Another adjustment that Jordan made was for me to widen the placement of my hands on the mat in poses like downward and updward dog, chataranga and other prone poses. He said that the middle of my hand should be even with the outside of my shoulder. That put the little finger of my hand of the edge of the mat and my ring finger running parallel to the edge. They don’t make yoga mats wide enough for many men. This adjustment also helped me broaden my shoulders.
Jordan will be coming back to thrive for a three-day workshop in February next year.
I have the habit of taking inventory during class. As I progress through the warmup, the sun salutations and other vinyasa, I take mental notes about the areas that I need to work: I need to work on the form of my leap forward from downward facing dog; I need to strengthen my core; I need to work on flexibility in my shoulders, etc. After three years of yoga, I already know the list by heart. And when I go home, I can possibly fit all these areas into a single practice.
What I’ve started doing, instead, is to identify one thing from my class that I can take into my home practice and make it mine. For instance, in a class at Thrive Yoga with Lisa Johnson, she had us push ourselves up from dolphin to down dog. In other words, from resting my weight on my forearms to resting on my hands and extended arms. It was surprisingly hard to lift myself up. It was like having a blind spot in my bodyscape. It was clear that my body had never consciously done that movement before and did not know which muscles to contract and there was also a physical weakness in that spot.
So now, whenever I find myself in dolphin pose, I try to fit in a few reps of pressing up to down dog. As to my “one note” per session, once I have found my “discovery,” I can then get back to focusing on my movements and alignment, and practice acceptance of where I am in my personal evolution.
Nearly two months of working to loosen up my shoulders and upper torso have paid off. I was able to touch my fingers in Gomukhasana or Cow Face Pose. This pose requires you to put one arm behind your head and bring the other one up your back and touch your fingers somewhere between the shoulder blades. In the past, I’ve been using a strap. But on Wednesday at Flow Yoga, I was able to join my hands (really tips of my fingers). This pose requires you to loosen your shoulders and also flex your upper back.

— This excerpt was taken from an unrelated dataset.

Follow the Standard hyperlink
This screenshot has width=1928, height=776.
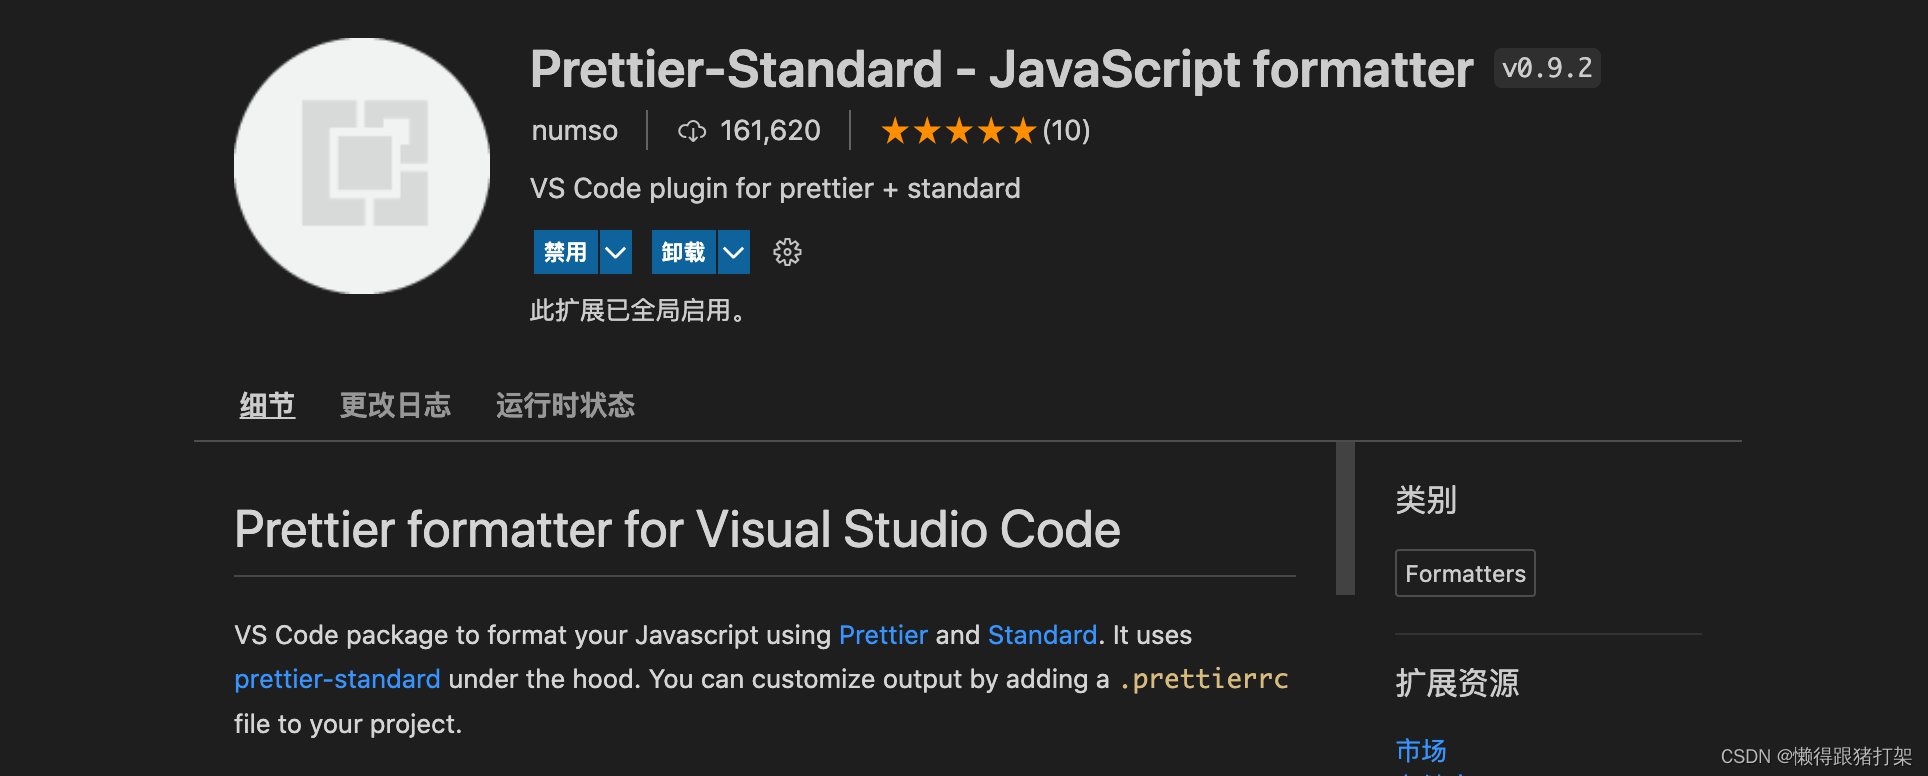click(1042, 635)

By the way, my first yoga teacher, Andrea Franchini, had an appendectomy last Friday, the same day that the NPR radio feature came out with her giving instructions to my class — setting the context, as they say in the radio biz — I guess. Convalescing, she’s probably had plenty of time to listen to the story. I’ve heard that she’s doing fine and is itching to get back to her classes.
Let me add to the list of improvements (The Morning After) to my posture that I have noticed since my yoga retreat. I mentioned that my standing pose — tadasana — seemed to fit together more neatly and naturally. An additional aspect is that my shoulder blades are more closely drawn together and pulled towards the waist. This adjustment pulls my shoulders back and expands my rib cage — I guess, this is what is meant by a heart opener. It also makes it a lot easier to keep the rest of the torso in place.